═══ Data for processing

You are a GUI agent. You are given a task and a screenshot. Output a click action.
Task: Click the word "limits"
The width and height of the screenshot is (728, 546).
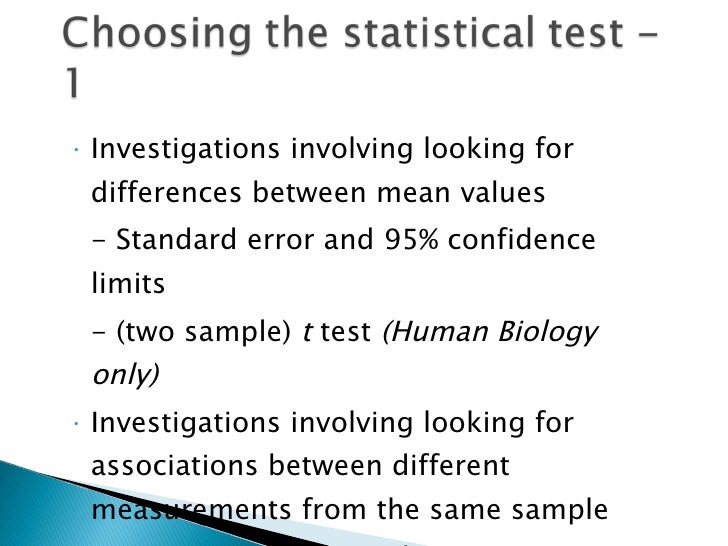coord(128,283)
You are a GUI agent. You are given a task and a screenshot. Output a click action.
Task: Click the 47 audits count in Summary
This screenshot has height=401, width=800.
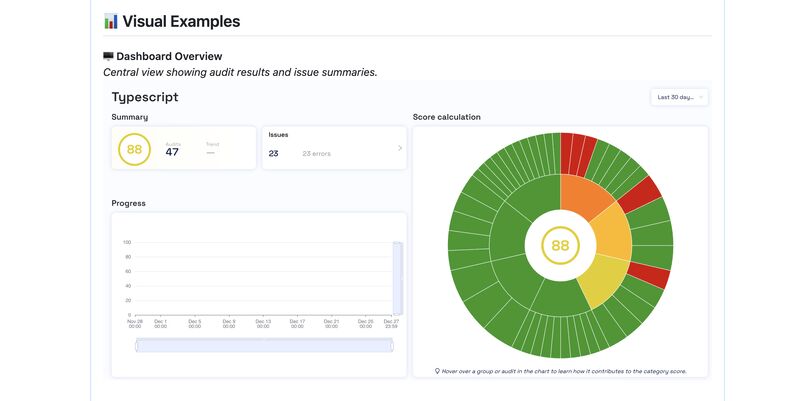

══════

[Try it]:
Give back an exact copy of the material above, omitting the pictures.

[Written solution]:
You are a GUI agent. You are given a task and a screenshot. Output a click action.
Task: Click the word "limits"
The width and height of the screenshot is (728, 546).
coord(128,283)
You are a GUI agent. You are given a task and a screenshot. Output a click action.
Task: Click the 47 audits count in Summary
This screenshot has height=401, width=800.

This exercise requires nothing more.